It is possible to prepare from tubercle bacilli a fraction soluble in methanol which is capable of eliciting in mice a marked degree of resistance against virulent tuberculous infection. The immunity was evident whether the infective dose was large and caused a disease with a rapid course, or was very small and caused a disease of many months duration.
Active material has been obtained by extraction with methanol at 55°C. of bacterial cells killed with 2 per cent phenol, and washed with acetone. The methanol extracts used in the present study have been prepared from the phenol-killed cells of a culture of BCG, and of the avirulent culture H37Ra.

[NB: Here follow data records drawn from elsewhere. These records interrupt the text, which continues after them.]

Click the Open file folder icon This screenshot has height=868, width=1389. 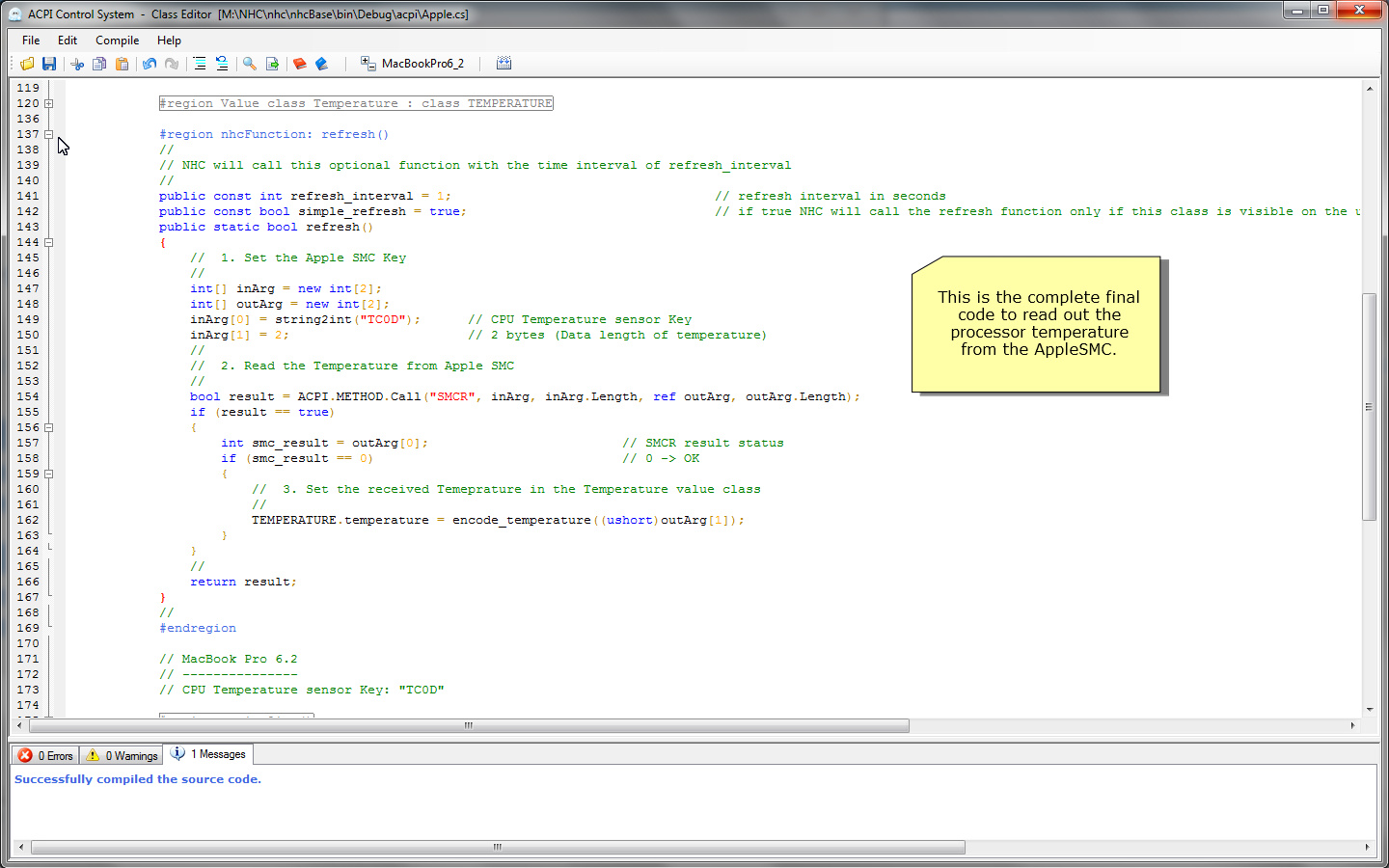tap(27, 64)
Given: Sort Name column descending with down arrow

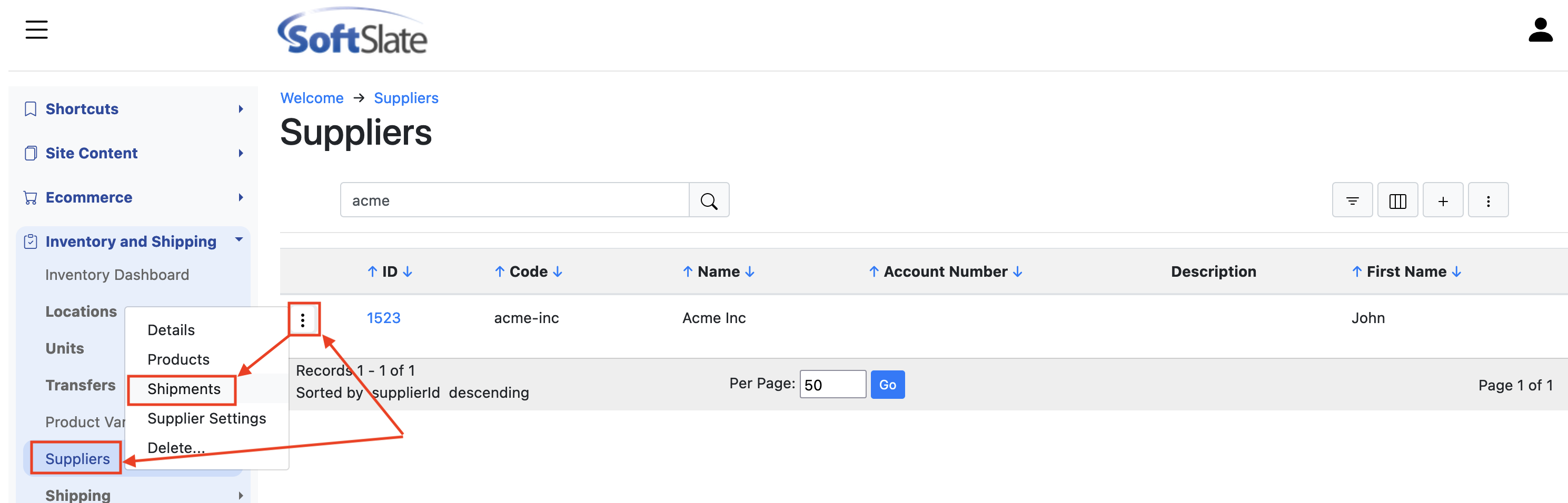Looking at the screenshot, I should point(749,271).
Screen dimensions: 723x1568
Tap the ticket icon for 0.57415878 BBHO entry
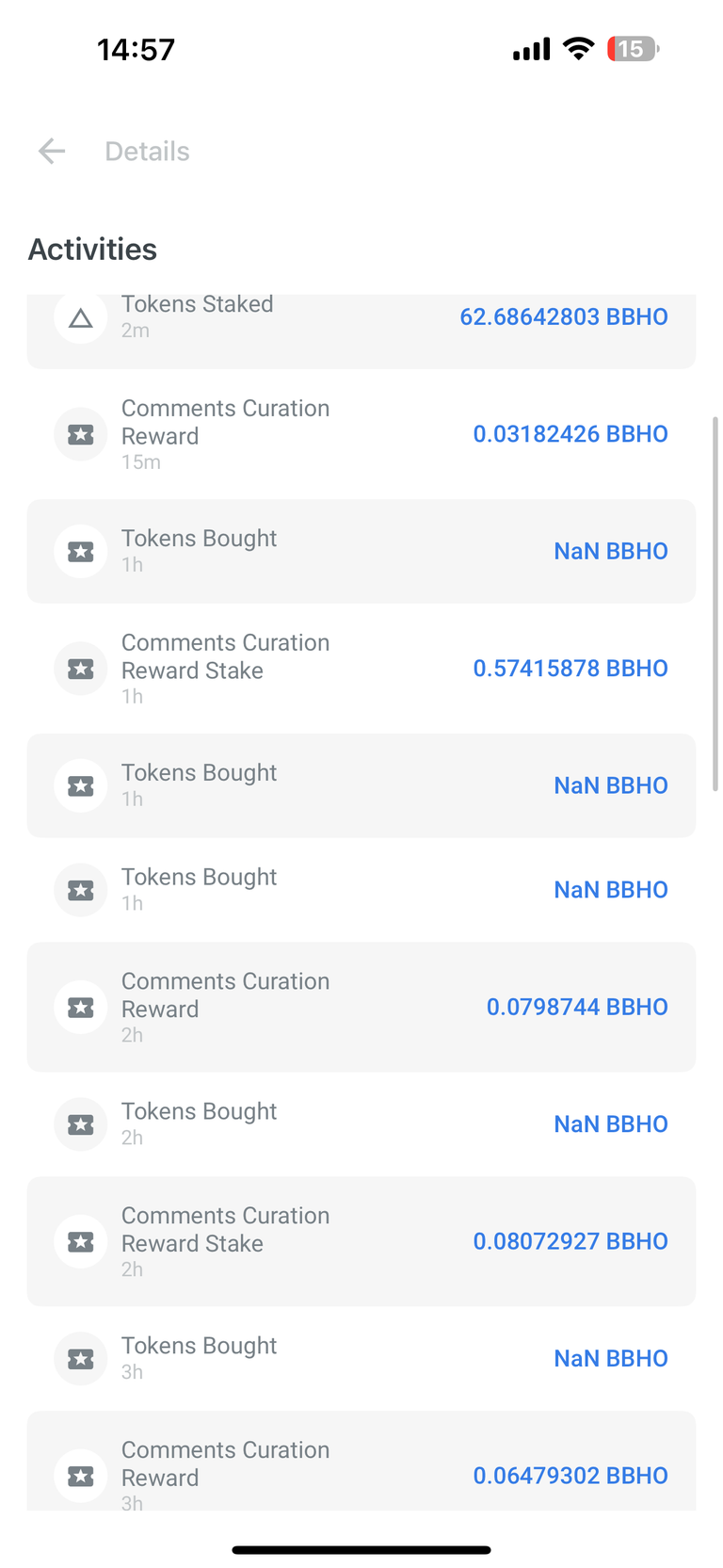81,669
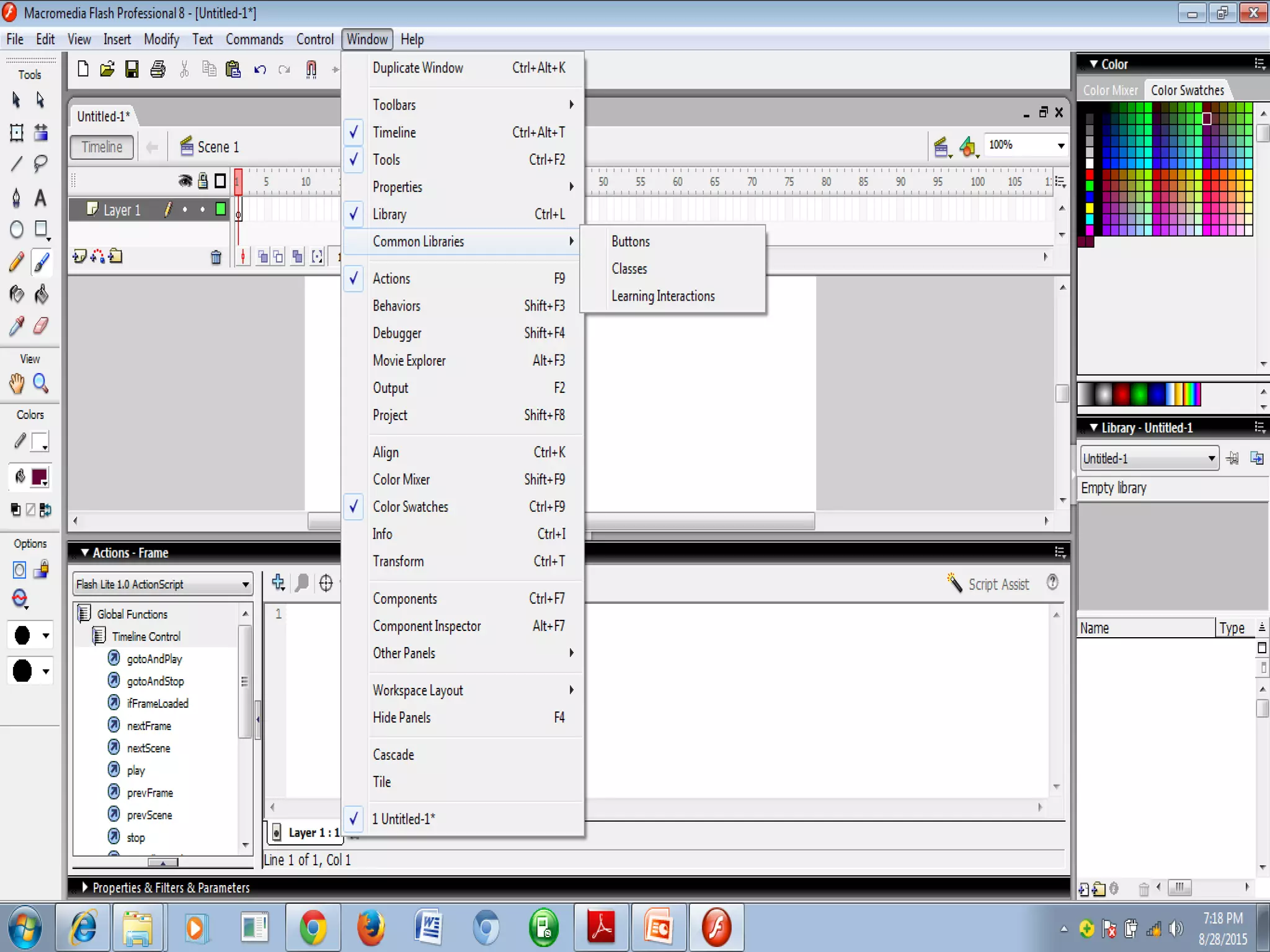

Vaccination of mice bas been carried out by the intraperitoneal route, and the challenge infection (with a highly virulent bovine culture), by the intravenous route.
Weight for weight, the protective activity of the methanol extract is smaller than that of the bacterial cells from which it is extracted, but its primary toxicity for mice is also considerably lower. The protective activity can be increased, and the immunity prolonged, by using certain adjuvants as vehicle for injection of the vaccine. An oil adjuvant mixture, and small amounts of a highly purified preparation of the somatic antigen of typhoid bacilli, have been found capable of enhancing and prolonging the antituberculous immunity induced by the methanol extract.
Under appropriate conditions the resistance resulting from intraperitoneal injection of the methanol extract is of the same order as that which follows vaccination with whole killed tubercle bacilli or with living BCG.